La victoria de la Selección Argentina por 2 a 0 frente a Austria en el Mundial 2026 no se vivió solamente en el estadio de Dallas. A miles de kilómetros de distancia, en el corazón de Colegiales, los vecinos salieron a celebrar una nueva actuación histórica de Lionel Messi y la clasificación anticipada a los 16avos de final.
Apenas sonó el pitazo final, comenzaron a escucharse bocinazos, aplausos y gritos de festejo en distintas esquinas del barrio. Desde Federico Lacroze hasta Álvarez Thomas, pasando por las inmediaciones de la estación Colegiales, muchos vecinos se asomaron a balcones y ventanas con banderas argentinas para compartir la alegría.
La figura indiscutida de la jornada volvió a ser Lionel Messi. El capitán convirtió los dos goles del triunfo y se transformó en el máximo goleador de la historia de los Mundiales, una marca que despertó admiración incluso entre quienes no siguen el fútbol todos los fines de semana.
En bares, cafés y restaurantes de la zona, las pantallas reunieron a familias, trabajadores, estudiantes y comerciantes que siguieron el encuentro con la atención de una final. Cada intervención de Messi generó aplausos y cada avance argentino levantó a más de uno de su silla.
Colegiales mantiene una larga tradición futbolera. Es un barrio donde conviven hinchas de todos los clubes, pero cuando juega la Selección las diferencias desaparecen detrás de una misma camiseta. La alegría compartida volvió a sentirse en las calles, como ocurre en cada gran cita mundialista.

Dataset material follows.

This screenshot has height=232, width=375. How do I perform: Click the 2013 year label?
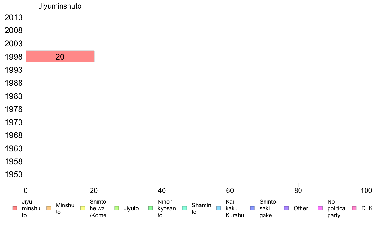[x=14, y=17]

Con dos victorias consecutivas y la clasificación ya asegurada, la Argentina alimenta la ilusión de volver a levantar la Copa del Mundo. Y en Colegiales, como en tantos rincones del país, el sueño mundialista ya empezó a tomar forma entre banderas, abrazos y una frase que se repite de generación en generación: mientras juegue Argentina, siempre hay motivos para creer.